What this task involves
Reproduce all of the data below word for word, keeping every line and its order unchanged.

Dataset entries

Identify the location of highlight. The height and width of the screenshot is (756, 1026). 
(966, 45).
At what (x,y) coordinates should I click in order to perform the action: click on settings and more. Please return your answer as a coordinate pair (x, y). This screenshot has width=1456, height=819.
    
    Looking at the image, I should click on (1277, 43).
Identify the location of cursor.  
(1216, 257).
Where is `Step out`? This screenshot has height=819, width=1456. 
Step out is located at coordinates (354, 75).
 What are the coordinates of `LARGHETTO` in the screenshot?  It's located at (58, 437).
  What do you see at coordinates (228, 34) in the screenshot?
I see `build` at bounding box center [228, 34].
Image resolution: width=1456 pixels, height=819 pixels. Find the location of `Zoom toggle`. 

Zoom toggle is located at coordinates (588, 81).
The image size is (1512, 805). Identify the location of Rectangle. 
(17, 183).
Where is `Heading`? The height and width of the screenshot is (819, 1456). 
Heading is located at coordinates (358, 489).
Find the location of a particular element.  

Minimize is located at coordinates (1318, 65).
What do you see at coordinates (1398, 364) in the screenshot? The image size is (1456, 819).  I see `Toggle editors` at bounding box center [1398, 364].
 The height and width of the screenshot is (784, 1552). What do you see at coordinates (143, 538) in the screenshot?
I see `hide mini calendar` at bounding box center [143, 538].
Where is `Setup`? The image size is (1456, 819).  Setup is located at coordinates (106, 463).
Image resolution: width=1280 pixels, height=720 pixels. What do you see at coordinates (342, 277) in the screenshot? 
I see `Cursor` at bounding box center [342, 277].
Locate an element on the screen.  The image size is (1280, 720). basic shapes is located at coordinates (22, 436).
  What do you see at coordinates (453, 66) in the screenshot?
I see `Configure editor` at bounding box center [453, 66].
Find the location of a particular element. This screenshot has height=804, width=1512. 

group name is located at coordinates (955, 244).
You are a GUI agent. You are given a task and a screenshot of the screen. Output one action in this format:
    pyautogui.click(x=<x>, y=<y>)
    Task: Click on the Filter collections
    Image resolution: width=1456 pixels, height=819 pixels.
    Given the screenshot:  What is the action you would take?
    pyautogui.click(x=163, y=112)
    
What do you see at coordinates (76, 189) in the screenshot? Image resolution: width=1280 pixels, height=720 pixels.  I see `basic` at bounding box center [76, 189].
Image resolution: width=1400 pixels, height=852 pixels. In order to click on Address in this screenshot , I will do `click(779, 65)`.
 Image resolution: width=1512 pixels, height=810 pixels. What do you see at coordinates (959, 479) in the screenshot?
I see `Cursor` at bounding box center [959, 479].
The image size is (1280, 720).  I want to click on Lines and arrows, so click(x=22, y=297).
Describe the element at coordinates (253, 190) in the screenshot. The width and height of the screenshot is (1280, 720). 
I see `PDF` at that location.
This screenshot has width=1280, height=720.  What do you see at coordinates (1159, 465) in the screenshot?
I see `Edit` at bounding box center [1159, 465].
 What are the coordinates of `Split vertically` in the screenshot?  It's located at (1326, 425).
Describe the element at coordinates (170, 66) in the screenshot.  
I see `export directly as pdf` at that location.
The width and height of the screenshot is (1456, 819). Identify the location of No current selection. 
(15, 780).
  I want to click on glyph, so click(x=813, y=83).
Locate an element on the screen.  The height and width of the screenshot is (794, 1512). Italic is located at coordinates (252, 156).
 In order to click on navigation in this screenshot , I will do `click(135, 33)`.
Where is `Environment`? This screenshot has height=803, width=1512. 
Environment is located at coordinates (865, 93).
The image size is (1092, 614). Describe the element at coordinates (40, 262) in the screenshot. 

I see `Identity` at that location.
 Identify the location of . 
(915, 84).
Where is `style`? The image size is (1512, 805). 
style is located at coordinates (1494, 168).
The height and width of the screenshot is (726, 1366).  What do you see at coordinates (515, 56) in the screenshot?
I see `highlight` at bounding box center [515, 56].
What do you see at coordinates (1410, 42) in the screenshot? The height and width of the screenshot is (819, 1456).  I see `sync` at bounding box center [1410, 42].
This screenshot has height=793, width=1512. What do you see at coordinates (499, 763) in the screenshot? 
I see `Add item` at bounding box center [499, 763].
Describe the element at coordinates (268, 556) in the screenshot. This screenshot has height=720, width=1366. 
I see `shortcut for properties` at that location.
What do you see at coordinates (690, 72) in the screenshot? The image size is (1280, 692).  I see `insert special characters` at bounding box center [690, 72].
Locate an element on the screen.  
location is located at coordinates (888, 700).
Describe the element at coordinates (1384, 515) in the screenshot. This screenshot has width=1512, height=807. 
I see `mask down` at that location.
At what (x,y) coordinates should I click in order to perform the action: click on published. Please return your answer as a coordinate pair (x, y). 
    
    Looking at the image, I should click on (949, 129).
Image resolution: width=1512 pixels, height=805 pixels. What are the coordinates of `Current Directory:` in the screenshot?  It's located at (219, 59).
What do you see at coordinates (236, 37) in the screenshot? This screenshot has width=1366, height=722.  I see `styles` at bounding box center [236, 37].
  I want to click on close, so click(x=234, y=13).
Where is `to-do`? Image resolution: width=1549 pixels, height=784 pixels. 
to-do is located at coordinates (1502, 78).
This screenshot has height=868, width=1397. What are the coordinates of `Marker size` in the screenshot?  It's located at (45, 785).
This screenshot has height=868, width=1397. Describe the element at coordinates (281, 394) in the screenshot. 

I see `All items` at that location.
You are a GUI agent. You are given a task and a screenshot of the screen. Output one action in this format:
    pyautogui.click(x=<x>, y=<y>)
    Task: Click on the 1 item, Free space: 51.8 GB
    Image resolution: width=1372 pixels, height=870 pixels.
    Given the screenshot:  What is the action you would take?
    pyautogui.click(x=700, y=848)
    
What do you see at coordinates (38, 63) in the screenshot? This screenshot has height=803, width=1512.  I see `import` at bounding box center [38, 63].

Finished exercise
Identify the location of highlight. The height and width of the screenshot is (756, 1026). 
(966, 45).
At what (x,y) coordinates should I click in order to perform the action: click on settings and more. Please return your answer as a coordinate pair (x, y). This screenshot has width=1456, height=819.
    
    Looking at the image, I should click on (1277, 43).
Identify the location of cursor.  
(1216, 257).
Where is `Step out`? This screenshot has height=819, width=1456. 
Step out is located at coordinates (354, 75).
 What are the coordinates of `LARGHETTO` in the screenshot?  It's located at (58, 437).
  What do you see at coordinates (228, 34) in the screenshot?
I see `build` at bounding box center [228, 34].
Image resolution: width=1456 pixels, height=819 pixels. Find the location of `Zoom toggle`. 

Zoom toggle is located at coordinates (588, 81).
The image size is (1512, 805). Identify the location of Rectangle. 
(17, 183).
Where is `Heading`? The height and width of the screenshot is (819, 1456). 
Heading is located at coordinates (358, 489).
Find the location of a particular element.  

Minimize is located at coordinates (1318, 65).
What do you see at coordinates (1398, 364) in the screenshot? The image size is (1456, 819).  I see `Toggle editors` at bounding box center [1398, 364].
 The height and width of the screenshot is (784, 1552). What do you see at coordinates (143, 538) in the screenshot?
I see `hide mini calendar` at bounding box center [143, 538].
Where is `Setup`? The image size is (1456, 819).  Setup is located at coordinates (106, 463).
Image resolution: width=1280 pixels, height=720 pixels. What do you see at coordinates (342, 277) in the screenshot? 
I see `Cursor` at bounding box center [342, 277].
Locate an element on the screen.  The image size is (1280, 720). basic shapes is located at coordinates (22, 436).
  What do you see at coordinates (453, 66) in the screenshot?
I see `Configure editor` at bounding box center [453, 66].
Find the location of a particular element. This screenshot has height=804, width=1512. 

group name is located at coordinates (955, 244).
You are a GUI agent. You are given a task and a screenshot of the screen. Output one action in this format:
    pyautogui.click(x=<x>, y=<y>)
    Task: Click on the Filter collections
    Image resolution: width=1456 pixels, height=819 pixels.
    Given the screenshot:  What is the action you would take?
    pyautogui.click(x=163, y=112)
    
What do you see at coordinates (76, 189) in the screenshot? Image resolution: width=1280 pixels, height=720 pixels.  I see `basic` at bounding box center [76, 189].
Image resolution: width=1400 pixels, height=852 pixels. In order to click on Address in this screenshot , I will do `click(779, 65)`.
 Image resolution: width=1512 pixels, height=810 pixels. What do you see at coordinates (959, 479) in the screenshot?
I see `Cursor` at bounding box center [959, 479].
The image size is (1280, 720).  I want to click on Lines and arrows, so click(x=22, y=297).
Describe the element at coordinates (253, 190) in the screenshot. The width and height of the screenshot is (1280, 720). 
I see `PDF` at that location.
This screenshot has width=1280, height=720.  What do you see at coordinates (1159, 465) in the screenshot?
I see `Edit` at bounding box center [1159, 465].
 What are the coordinates of `Split vertically` in the screenshot?  It's located at (1326, 425).
Describe the element at coordinates (170, 66) in the screenshot.  
I see `export directly as pdf` at that location.
The width and height of the screenshot is (1456, 819). Identify the location of No current selection. 
(15, 780).
  I want to click on glyph, so click(x=813, y=83).
Locate an element on the screen.  The height and width of the screenshot is (794, 1512). Italic is located at coordinates (252, 156).
 In order to click on navigation in this screenshot , I will do `click(135, 33)`.
Where is `Environment`? This screenshot has height=803, width=1512. 
Environment is located at coordinates (865, 93).
The image size is (1092, 614). Describe the element at coordinates (40, 262) in the screenshot. 

I see `Identity` at that location.
 Identify the location of . 
(915, 84).
Where is `style`? The image size is (1512, 805). 
style is located at coordinates (1494, 168).
The height and width of the screenshot is (726, 1366).  What do you see at coordinates (515, 56) in the screenshot?
I see `highlight` at bounding box center [515, 56].
What do you see at coordinates (1410, 42) in the screenshot? The height and width of the screenshot is (819, 1456).  I see `sync` at bounding box center [1410, 42].
This screenshot has height=793, width=1512. What do you see at coordinates (499, 763) in the screenshot? 
I see `Add item` at bounding box center [499, 763].
Describe the element at coordinates (268, 556) in the screenshot. This screenshot has height=720, width=1366. 
I see `shortcut for properties` at that location.
What do you see at coordinates (690, 72) in the screenshot? The image size is (1280, 692).  I see `insert special characters` at bounding box center [690, 72].
Locate an element on the screen.  
location is located at coordinates (888, 700).
Describe the element at coordinates (1384, 515) in the screenshot. This screenshot has width=1512, height=807. 
I see `mask down` at that location.
At what (x,y) coordinates should I click in order to perform the action: click on published. Please return your answer as a coordinate pair (x, y). 
    
    Looking at the image, I should click on (949, 129).
Image resolution: width=1512 pixels, height=805 pixels. What are the coordinates of `Current Directory:` in the screenshot?  It's located at (219, 59).
What do you see at coordinates (236, 37) in the screenshot? This screenshot has width=1366, height=722.  I see `styles` at bounding box center [236, 37].
  I want to click on close, so click(x=234, y=13).
Where is `to-do`? Image resolution: width=1549 pixels, height=784 pixels. 
to-do is located at coordinates (1502, 78).
This screenshot has height=868, width=1397. What are the coordinates of `Marker size` in the screenshot?  It's located at (45, 785).
This screenshot has height=868, width=1397. Describe the element at coordinates (281, 394) in the screenshot. 

I see `All items` at that location.
You are a GUI agent. You are given a task and a screenshot of the screen. Output one action in this format:
    pyautogui.click(x=<x>, y=<y>)
    Task: Click on the 1 item, Free space: 51.8 GB
    Image resolution: width=1372 pixels, height=870 pixels.
    Given the screenshot:  What is the action you would take?
    pyautogui.click(x=700, y=848)
    
What do you see at coordinates (38, 63) in the screenshot? This screenshot has height=803, width=1512.  I see `import` at bounding box center [38, 63].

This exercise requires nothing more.